*ASSIGNED TASK:*
Copy the lines below exactly. Start at the first and finish with the line containing "Alejandro N Gomez-Strozzi (58, 414)".

>>>>

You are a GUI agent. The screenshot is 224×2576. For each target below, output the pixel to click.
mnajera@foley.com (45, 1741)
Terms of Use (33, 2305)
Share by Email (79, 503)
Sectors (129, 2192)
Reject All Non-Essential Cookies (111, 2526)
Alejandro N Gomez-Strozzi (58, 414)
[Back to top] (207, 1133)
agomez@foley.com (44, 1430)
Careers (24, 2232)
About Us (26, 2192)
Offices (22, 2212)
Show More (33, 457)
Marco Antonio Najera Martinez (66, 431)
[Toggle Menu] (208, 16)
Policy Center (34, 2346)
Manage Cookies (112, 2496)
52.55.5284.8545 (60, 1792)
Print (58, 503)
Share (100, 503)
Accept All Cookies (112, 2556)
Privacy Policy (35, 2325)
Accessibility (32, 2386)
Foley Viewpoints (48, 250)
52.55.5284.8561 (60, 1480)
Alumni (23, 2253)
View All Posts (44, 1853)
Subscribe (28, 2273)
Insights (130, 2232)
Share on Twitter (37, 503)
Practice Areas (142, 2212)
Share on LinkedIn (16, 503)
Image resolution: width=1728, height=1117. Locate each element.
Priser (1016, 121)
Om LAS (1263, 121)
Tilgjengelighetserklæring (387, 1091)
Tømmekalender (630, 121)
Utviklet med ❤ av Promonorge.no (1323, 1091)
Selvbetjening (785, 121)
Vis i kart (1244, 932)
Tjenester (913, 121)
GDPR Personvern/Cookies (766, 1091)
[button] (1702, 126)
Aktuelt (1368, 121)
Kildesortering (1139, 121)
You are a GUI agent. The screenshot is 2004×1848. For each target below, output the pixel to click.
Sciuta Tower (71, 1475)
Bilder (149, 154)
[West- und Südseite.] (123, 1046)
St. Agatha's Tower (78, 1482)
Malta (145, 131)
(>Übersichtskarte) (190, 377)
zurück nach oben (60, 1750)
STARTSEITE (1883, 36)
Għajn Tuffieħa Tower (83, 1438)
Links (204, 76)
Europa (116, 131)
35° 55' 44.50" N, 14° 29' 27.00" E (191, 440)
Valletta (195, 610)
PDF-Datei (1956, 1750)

<<<<

*EXERCISE SOLUTION:*
You are a GUI agent. The screenshot is 224×2576. For each target below, output the pixel to click.
mnajera@foley.com (45, 1741)
Terms of Use (33, 2305)
Share by Email (79, 503)
Sectors (129, 2192)
Reject All Non-Essential Cookies (111, 2526)
Alejandro N Gomez-Strozzi (58, 414)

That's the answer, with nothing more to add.